Data entries »
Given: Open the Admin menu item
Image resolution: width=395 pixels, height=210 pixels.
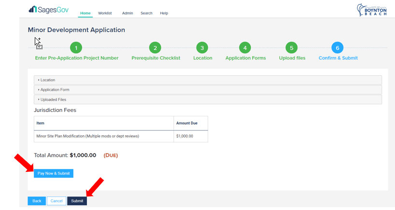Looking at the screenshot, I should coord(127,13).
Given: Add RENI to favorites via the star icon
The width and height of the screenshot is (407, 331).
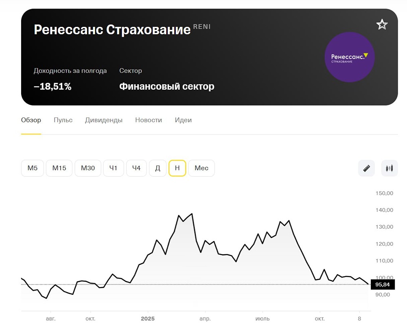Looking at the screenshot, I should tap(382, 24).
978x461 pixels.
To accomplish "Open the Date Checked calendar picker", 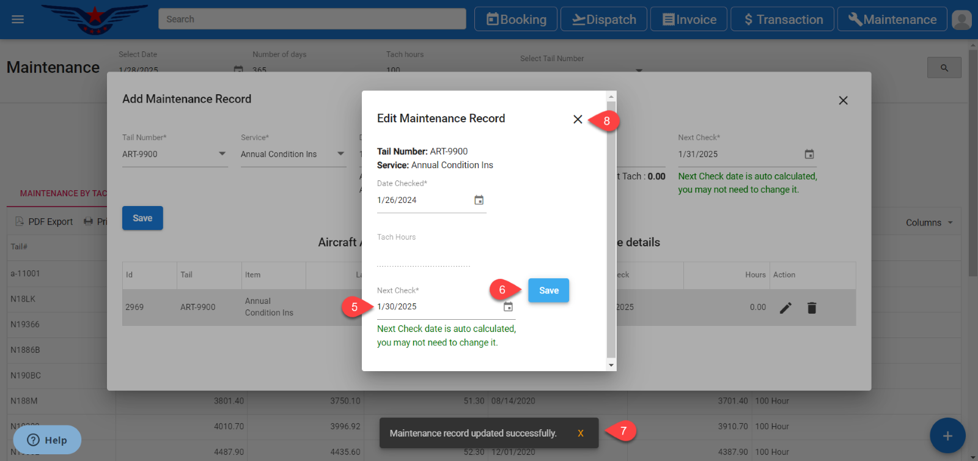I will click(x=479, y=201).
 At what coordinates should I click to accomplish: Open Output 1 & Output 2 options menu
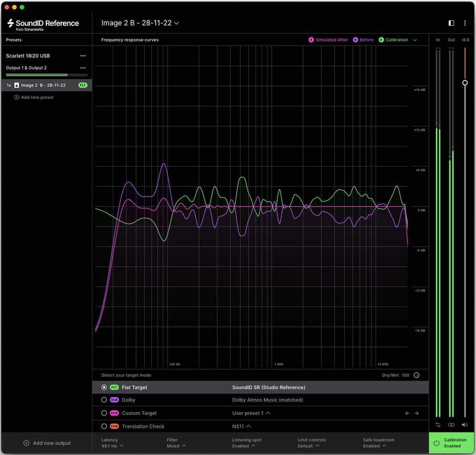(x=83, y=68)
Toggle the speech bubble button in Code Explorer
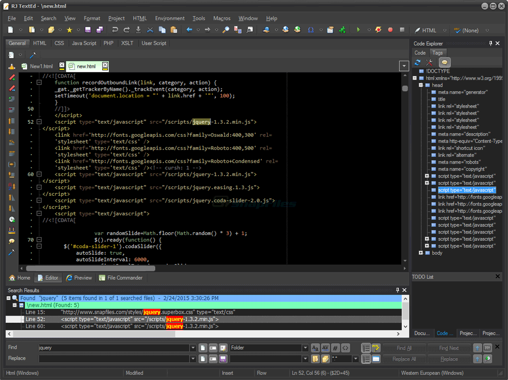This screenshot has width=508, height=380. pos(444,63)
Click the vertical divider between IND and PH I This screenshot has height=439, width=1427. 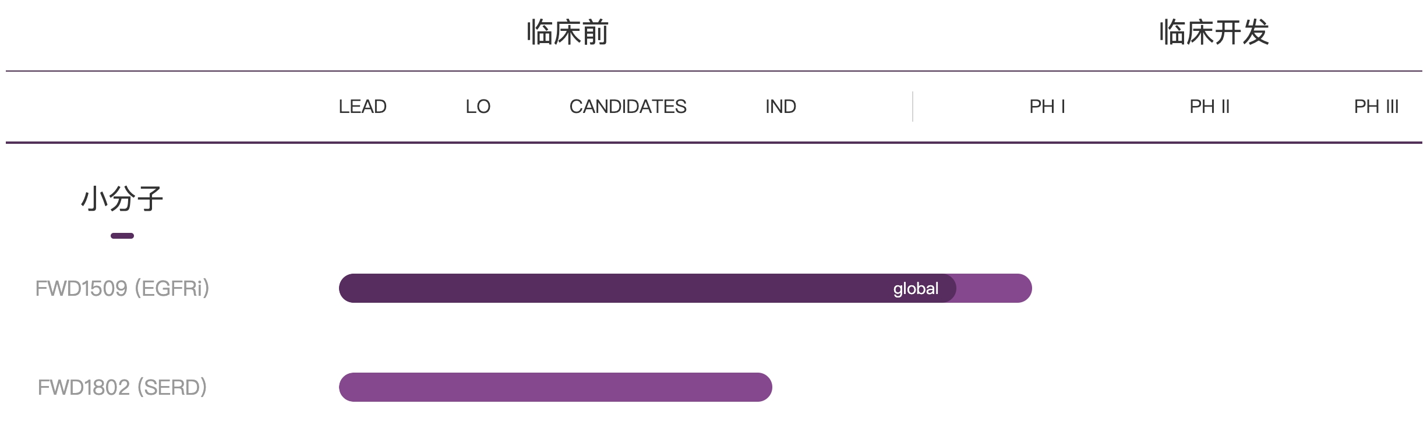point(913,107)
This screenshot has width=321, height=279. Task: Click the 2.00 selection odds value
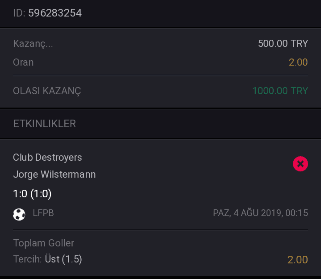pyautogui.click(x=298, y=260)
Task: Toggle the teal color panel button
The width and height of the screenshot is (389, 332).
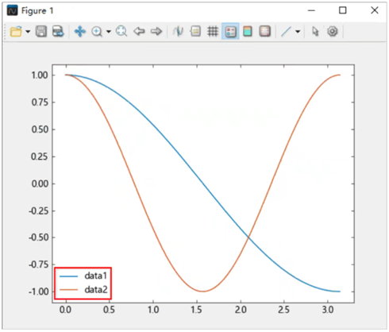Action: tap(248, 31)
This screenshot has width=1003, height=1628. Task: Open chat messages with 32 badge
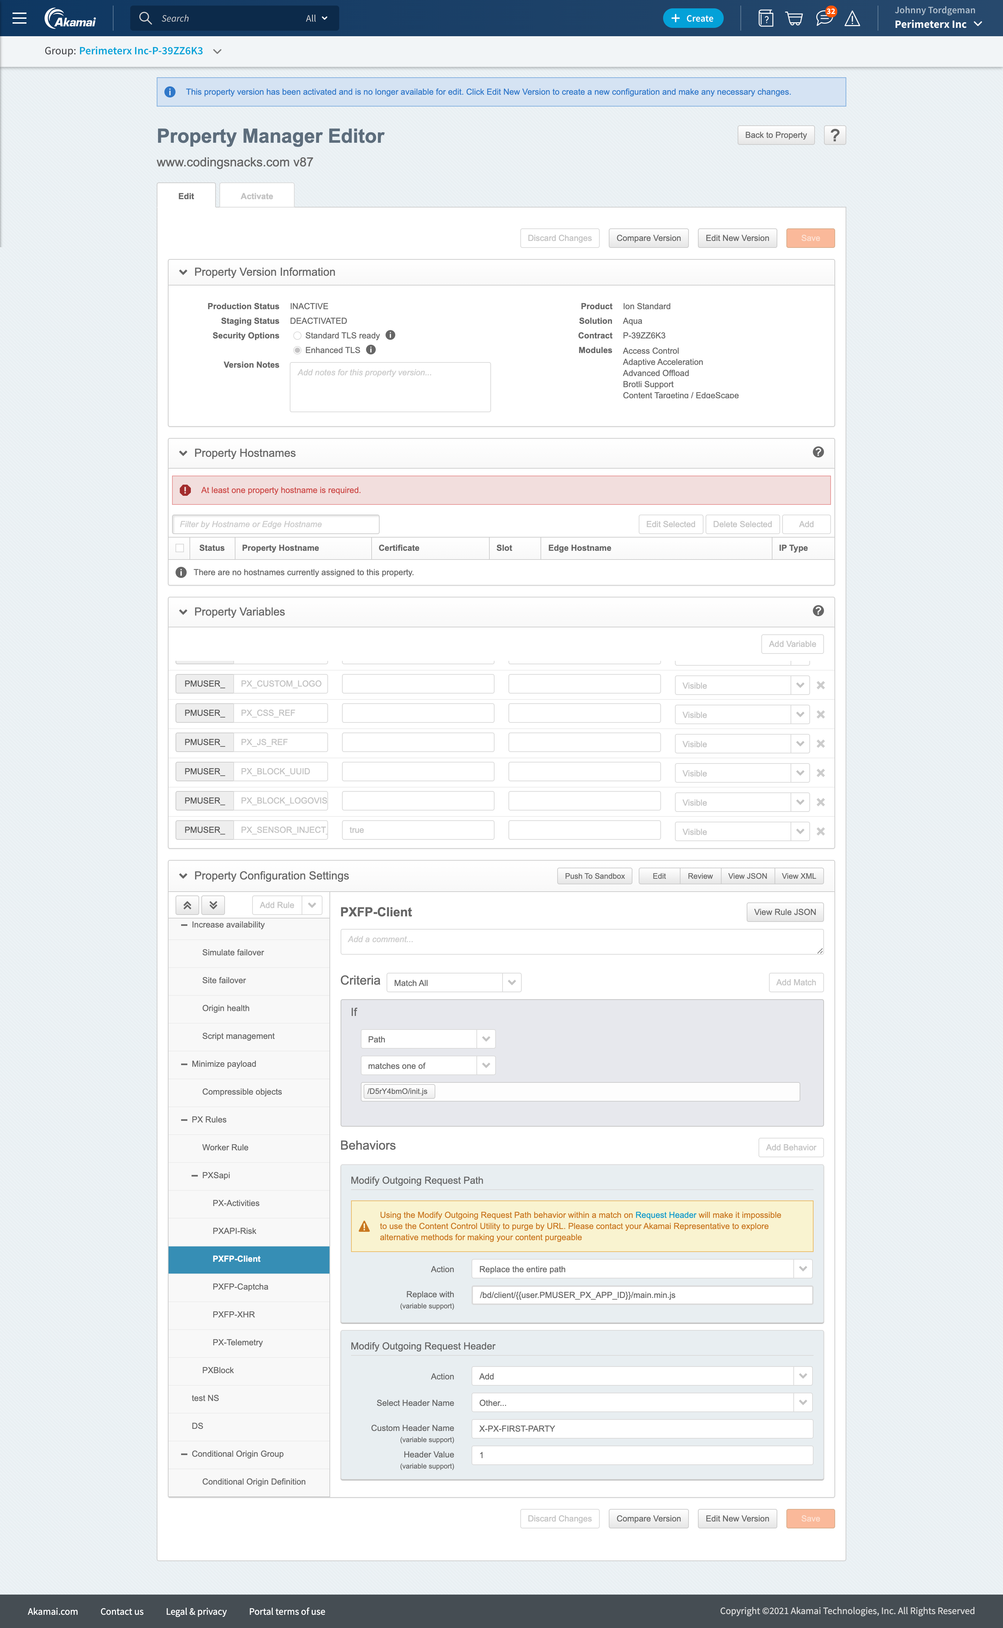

---

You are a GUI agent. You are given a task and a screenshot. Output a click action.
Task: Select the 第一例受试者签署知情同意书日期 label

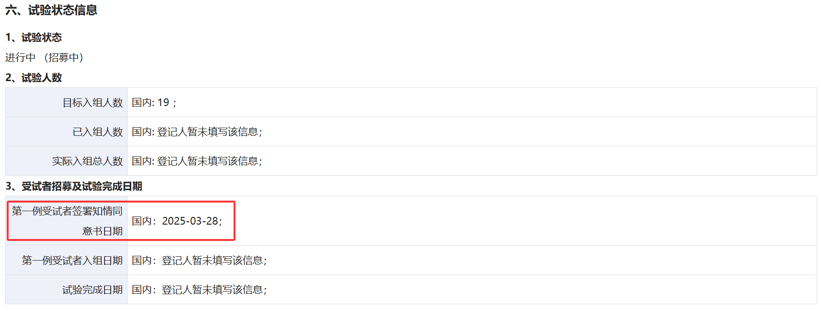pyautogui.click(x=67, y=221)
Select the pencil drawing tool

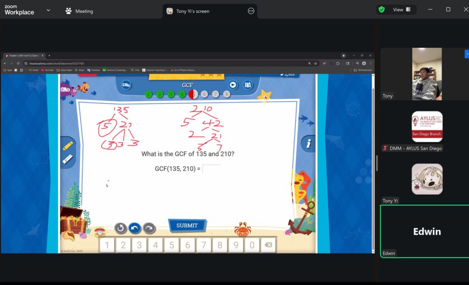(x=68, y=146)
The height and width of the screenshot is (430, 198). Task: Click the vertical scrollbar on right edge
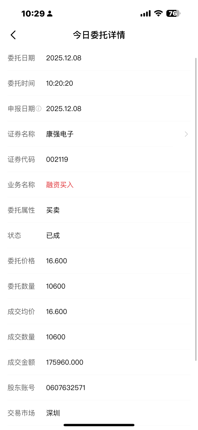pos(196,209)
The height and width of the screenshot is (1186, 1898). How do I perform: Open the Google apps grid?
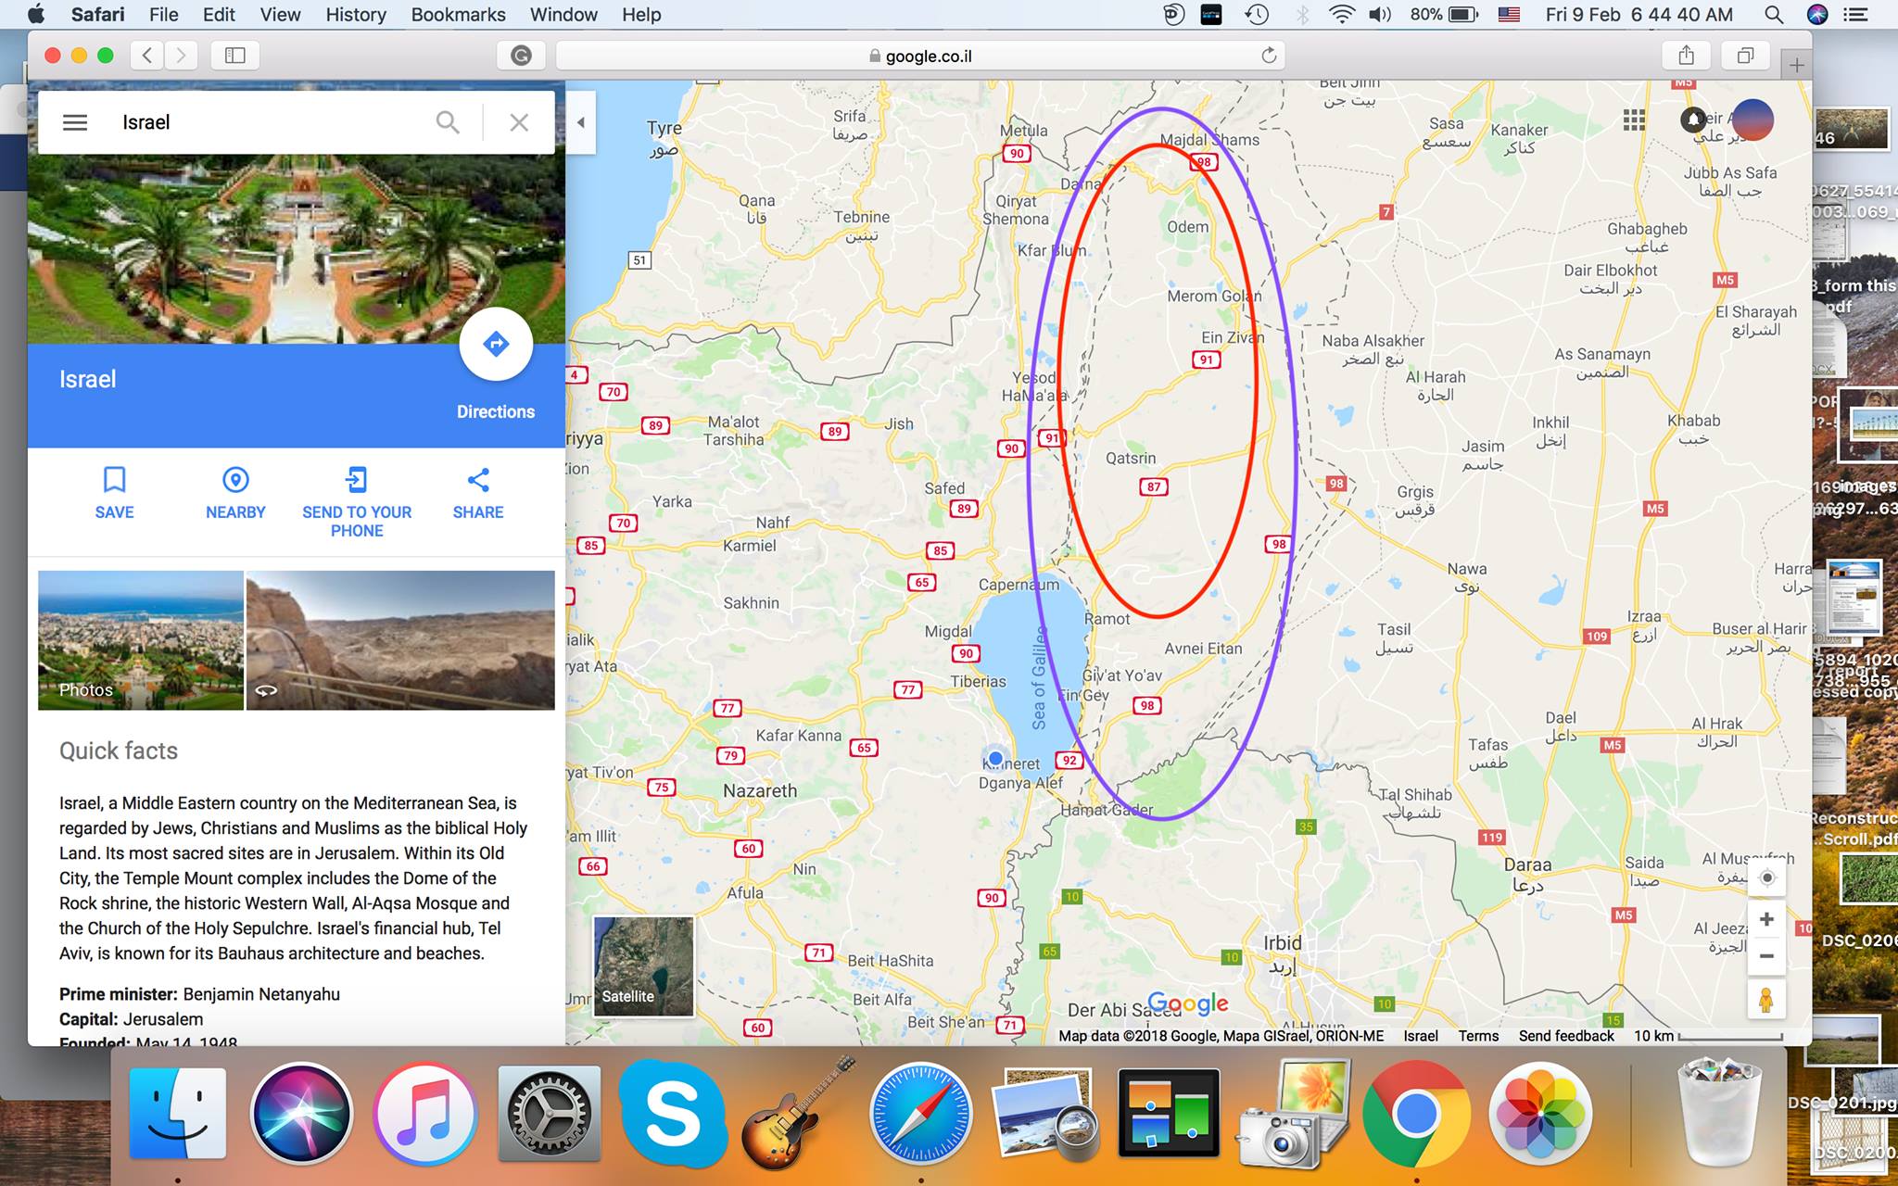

Exercise aim »
Update the entries from the line containing "You are a GUI" down through the line containing "The height and width of the screenshot is (1186, 1898)." by putting "eraser" in place of "pencil", and leave out the pictures.

Completed exercise »
You are a GUI agent. You are given a task and a screenshot. Output a click action.
Task: Select the 第一例受试者签署知情同意书日期 label

pyautogui.click(x=67, y=221)
Select the eraser drawing tool

(x=68, y=146)
The height and width of the screenshot is (430, 198). Task: Click the vertical scrollbar on right edge
pos(196,209)
The height and width of the screenshot is (1186, 1898). How do I perform: Open the Google apps grid?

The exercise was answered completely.